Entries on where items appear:
--
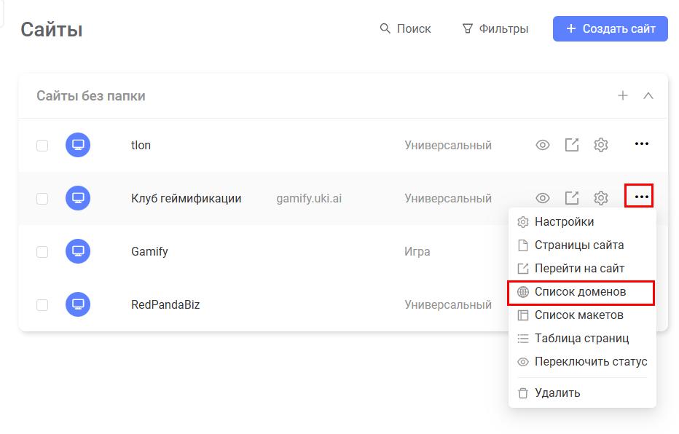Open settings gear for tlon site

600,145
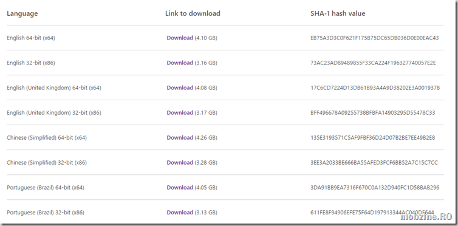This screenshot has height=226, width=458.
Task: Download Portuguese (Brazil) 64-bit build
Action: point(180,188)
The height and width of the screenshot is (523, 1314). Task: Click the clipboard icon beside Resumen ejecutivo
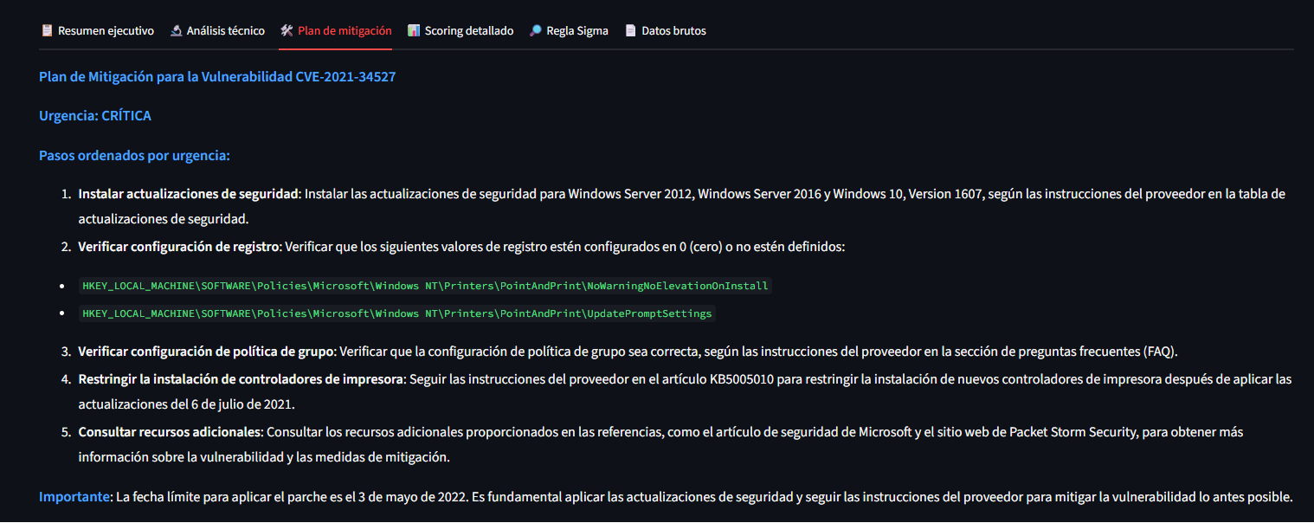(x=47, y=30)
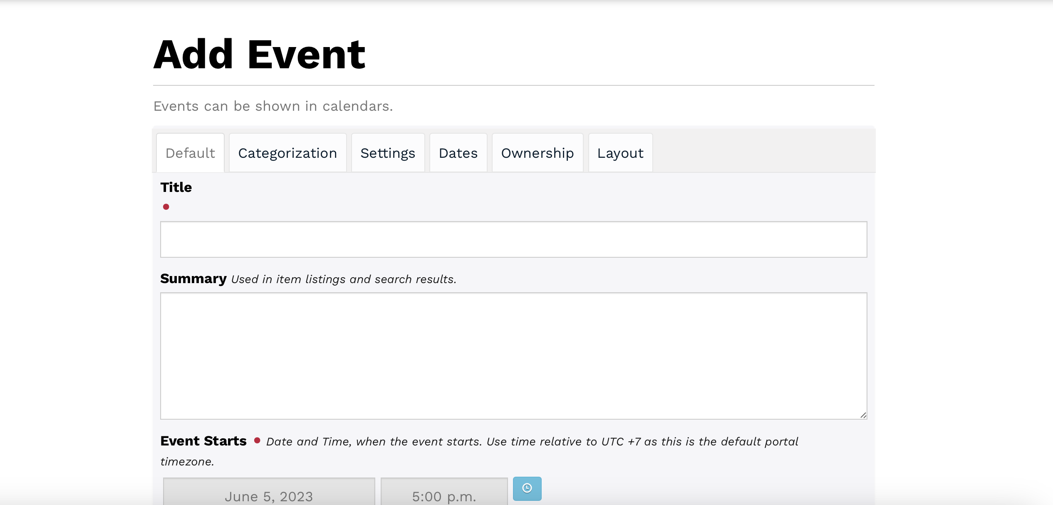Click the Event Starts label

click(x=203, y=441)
--
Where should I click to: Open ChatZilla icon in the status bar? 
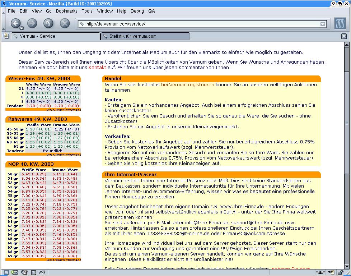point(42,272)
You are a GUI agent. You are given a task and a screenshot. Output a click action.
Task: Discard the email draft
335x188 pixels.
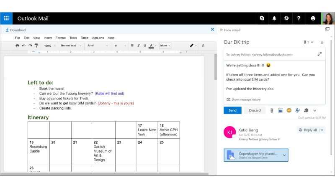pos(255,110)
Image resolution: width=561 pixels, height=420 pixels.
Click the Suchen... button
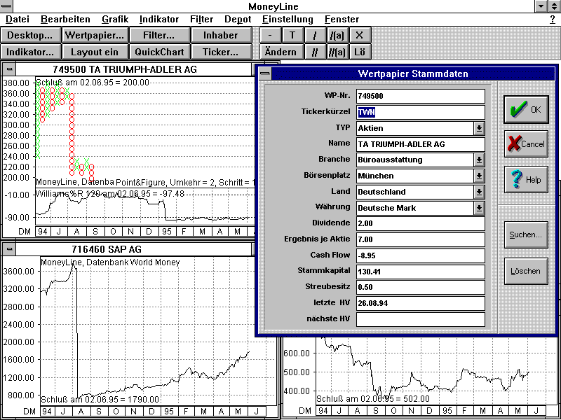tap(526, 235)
--
AIM OF THE EXERCISE:
Repeat the records from the line with "Open settings gear for tlon site" to the line with "click(x=203, y=441)", both included, leaving the pictures out of your answer.

FULL RESPONSE:
Open settings gear for tlon site

600,145
This screenshot has height=226, width=458.
Task: Download Portuguese (Brazil) 64-bit build
Action: point(180,188)
The height and width of the screenshot is (523, 1314). Task: Click the clipboard icon beside Resumen ejecutivo
(x=47, y=30)
Click the Event Starts label

click(x=203, y=441)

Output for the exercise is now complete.